▶ [Dataset extract]
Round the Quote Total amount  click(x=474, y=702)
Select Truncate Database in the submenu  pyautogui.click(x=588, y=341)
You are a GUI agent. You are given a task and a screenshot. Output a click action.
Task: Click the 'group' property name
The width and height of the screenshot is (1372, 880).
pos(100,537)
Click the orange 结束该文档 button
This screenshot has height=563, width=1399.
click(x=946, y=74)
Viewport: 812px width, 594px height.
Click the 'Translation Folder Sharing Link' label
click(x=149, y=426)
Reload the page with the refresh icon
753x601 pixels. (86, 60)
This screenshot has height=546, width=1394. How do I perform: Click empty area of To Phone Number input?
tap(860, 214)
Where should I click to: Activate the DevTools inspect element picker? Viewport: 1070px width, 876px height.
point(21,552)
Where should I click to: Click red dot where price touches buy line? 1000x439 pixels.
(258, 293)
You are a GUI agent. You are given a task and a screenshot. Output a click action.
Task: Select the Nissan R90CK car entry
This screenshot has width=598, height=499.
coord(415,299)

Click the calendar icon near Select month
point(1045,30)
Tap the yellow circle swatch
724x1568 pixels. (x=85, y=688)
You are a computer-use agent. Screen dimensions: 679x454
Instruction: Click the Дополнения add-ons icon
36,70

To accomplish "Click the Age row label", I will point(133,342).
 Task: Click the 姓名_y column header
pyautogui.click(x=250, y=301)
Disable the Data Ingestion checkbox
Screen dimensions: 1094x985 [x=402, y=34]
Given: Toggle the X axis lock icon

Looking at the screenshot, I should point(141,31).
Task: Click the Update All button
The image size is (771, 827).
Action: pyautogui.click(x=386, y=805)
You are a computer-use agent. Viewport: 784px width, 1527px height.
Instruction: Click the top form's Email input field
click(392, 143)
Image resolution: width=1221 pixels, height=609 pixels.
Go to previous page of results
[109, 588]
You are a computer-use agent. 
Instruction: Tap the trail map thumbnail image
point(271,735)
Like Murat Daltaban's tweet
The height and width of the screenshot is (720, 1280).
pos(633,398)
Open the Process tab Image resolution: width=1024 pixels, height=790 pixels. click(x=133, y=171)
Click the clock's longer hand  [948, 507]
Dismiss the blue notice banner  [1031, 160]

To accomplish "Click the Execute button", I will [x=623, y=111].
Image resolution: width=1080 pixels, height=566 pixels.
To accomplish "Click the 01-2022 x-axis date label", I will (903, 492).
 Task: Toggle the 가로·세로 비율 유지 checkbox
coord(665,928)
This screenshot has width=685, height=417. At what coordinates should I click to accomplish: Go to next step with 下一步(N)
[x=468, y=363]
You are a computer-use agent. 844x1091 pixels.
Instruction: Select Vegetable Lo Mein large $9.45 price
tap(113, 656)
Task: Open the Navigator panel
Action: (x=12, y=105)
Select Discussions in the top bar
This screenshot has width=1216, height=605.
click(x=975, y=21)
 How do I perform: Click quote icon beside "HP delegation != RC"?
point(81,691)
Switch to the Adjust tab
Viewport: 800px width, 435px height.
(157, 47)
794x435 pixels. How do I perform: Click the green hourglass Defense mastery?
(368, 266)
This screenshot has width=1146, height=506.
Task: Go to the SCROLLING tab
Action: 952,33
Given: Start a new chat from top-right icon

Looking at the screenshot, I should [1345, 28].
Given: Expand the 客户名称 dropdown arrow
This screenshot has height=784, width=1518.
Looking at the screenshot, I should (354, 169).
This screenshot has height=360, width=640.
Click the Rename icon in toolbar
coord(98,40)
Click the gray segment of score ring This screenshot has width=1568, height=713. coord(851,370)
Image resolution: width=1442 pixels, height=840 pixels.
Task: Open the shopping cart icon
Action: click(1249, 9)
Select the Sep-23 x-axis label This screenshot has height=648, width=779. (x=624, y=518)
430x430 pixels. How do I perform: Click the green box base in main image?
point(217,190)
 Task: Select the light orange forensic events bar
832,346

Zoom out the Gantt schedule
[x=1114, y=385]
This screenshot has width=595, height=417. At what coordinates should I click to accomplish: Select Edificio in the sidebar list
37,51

▶ [Required work]
How many lines in the listing above include the word "computer"? Respond with the number and nothing else.

▶ [Answer space]
4